OK, that's it from the workshop. Back to reality and storage phone conferences next week. I'll make sure that I send out the details before Wednesday. As usual, let me know if there are any problems.

25 January 2007

OK, I forgot to add something in yesterday, so it looks like I'll have to add in a couple of days in one post.

Daty 3: Not much storage news to report here. The agenda for the day was taken up with ROC reports. Jeremy Coles presented for GridPP and talked about the data transfer tests and site storage resources. Looks like we will need to run some more FTS transfer tests to continue the stressing of the SRMs and site networks. I've got a feeling that this will become more difficult as the SRMs start filling up with real data (which is happening now). Even just trying to organise and run the tests is hard enough. John Gordon talked about accounting issues and mentioned the storage accounting system that we have been working on.

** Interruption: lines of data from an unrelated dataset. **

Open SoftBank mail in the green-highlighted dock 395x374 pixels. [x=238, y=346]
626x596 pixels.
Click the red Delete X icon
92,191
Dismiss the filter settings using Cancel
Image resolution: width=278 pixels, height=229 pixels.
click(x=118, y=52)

Now that we have stopped using RGMA to publish the data into the database then the system should be far more stable. Have a look just now to check your site:

http://goc02.grid-support.ac.uk/storage-accounting/view.php?queryType=storage

The collaboration drink at night was decent, although the nibbles weren't that great. Atlas seem interested in the rfio testing of DPM that we've been doing and I think there will be a lot more of this happening over the next few months. We really need to understand how the experiments are going to access the storage from the batch farm.

Day 4: Running reliable services was the topic of this morning. I realise that to many people reliable middleware is an oxymoron, but this was the subject of discussion. Single points of failure were mentioned as a real problem, but no real solution was proposed other than throwing hardware at it and running failover/redundancy systems...

A Tier-2 site in San Diego (I think) is running dCache in resilient mode on their WNs. It would be great to get some more information on this so that we can use it to influence our Manchester deployment. Speaking about that, it's great that Colin has setup the test system (4 nodes) at Manchester so that we can test out their rollout of dCache and integration with cfengine. This is something that I want to find more about.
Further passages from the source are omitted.